⁴ Laboratory of Medicinal Chemistry, Department of Pharmaceutical Chemistry, Faculty of Pharmacy, Universitas Gadjah Mada Sekip Utara II, 55281, Yogyakarta, Indonesia.
⁵ Research Center for BNCT, Osaka Metropolitan University, 1-2, Gakuen-cho, Naka-ku, Sakai, Osaka 599-8570, Japan.

Abstract

Introduction: Monoclonal antibodies and targeted therapies against HER2+ breast cancer has improved overall and disease-free survival in patients; however, encountering drug resistance causes recurrence, necessitating the development of newer HER2-targeted medications. A curcumin analog PGB-0-ol showed most cytotoxicity against HCC1954 HER2+ breast cancer cells than against other subtypes of breast cancer cells.

Objective: Here, we employed next-generation sequencing technology to elucidate the molecular mechanism underlying the effect of PGB-0-ol on HCC1954 HER2+ breast cancer cells.

Methods: The molecular mechanism underlying the action of PGB-0-ol on HCC1954 HER2+ breast cancer cells was determined using next-generation sequencing technologies. Additional bioinformatics studies were performed, including gene ontology (GO), Kyoto Encyclopedia of Genes and Genomes (KEGG) pathway, disease-gene, and drug-gene associations, network topology analysis (NTA), and gene set enrichment analysis (GSEA).

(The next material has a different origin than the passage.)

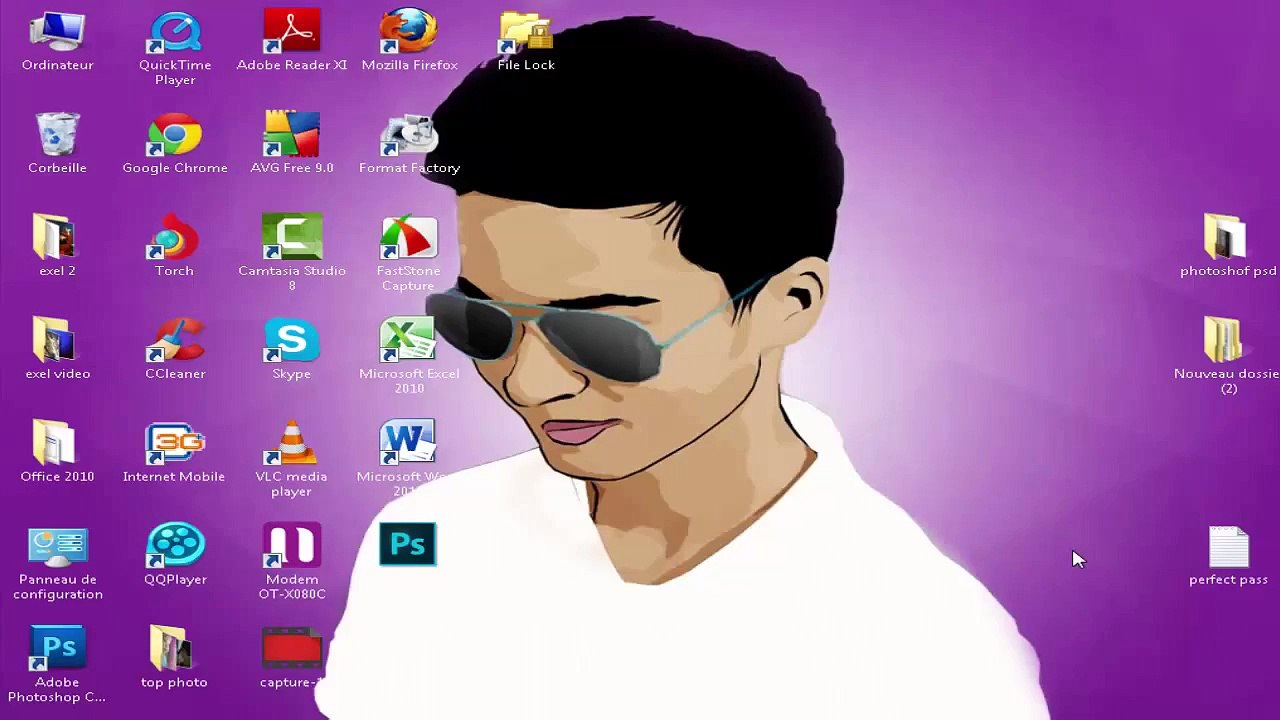Launch Mozilla Firefox from desktop
The width and height of the screenshot is (1280, 720).
point(409,33)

Results: We detected 2,263 differentially expressed genes (DEGs) (1,459 upregulated and 804 downregulated) in the PGB-0-ol- and DMSO-treated HCC1954 cells. KEGG enrichment data revealed the control of phosphatidylinositol signaling system, and ErbB signaling following PGB-0-ol treatment. Gene ontology (GO) enrichment analysis demonstrated that these DEGs governed cell cycle, participated in the mitotic spindle and nuclear membrane, and controlled kinase activity at the molecular level. According to the NTA data for GO enrichment, GSEA data for KEGG, drug-gene and disease-gene, PGB-0-ol regulated PI3K/Akt signaling and cell cycle in breast cancer. Overall, our investigation revealed the transcriptomic profile of PGB-0-ol-treated HCC1954 breast cancer cells following PGB-0-ol therapy. Bioinformatics analyses showed that PI3K/Akt signaling and cell cycle was modulated. However, further studies are required to validate the findings of this study.

Keywords: Anticancer; Drug development; HER2+ breast cancer; PGB-0-ol; Transcriptomics.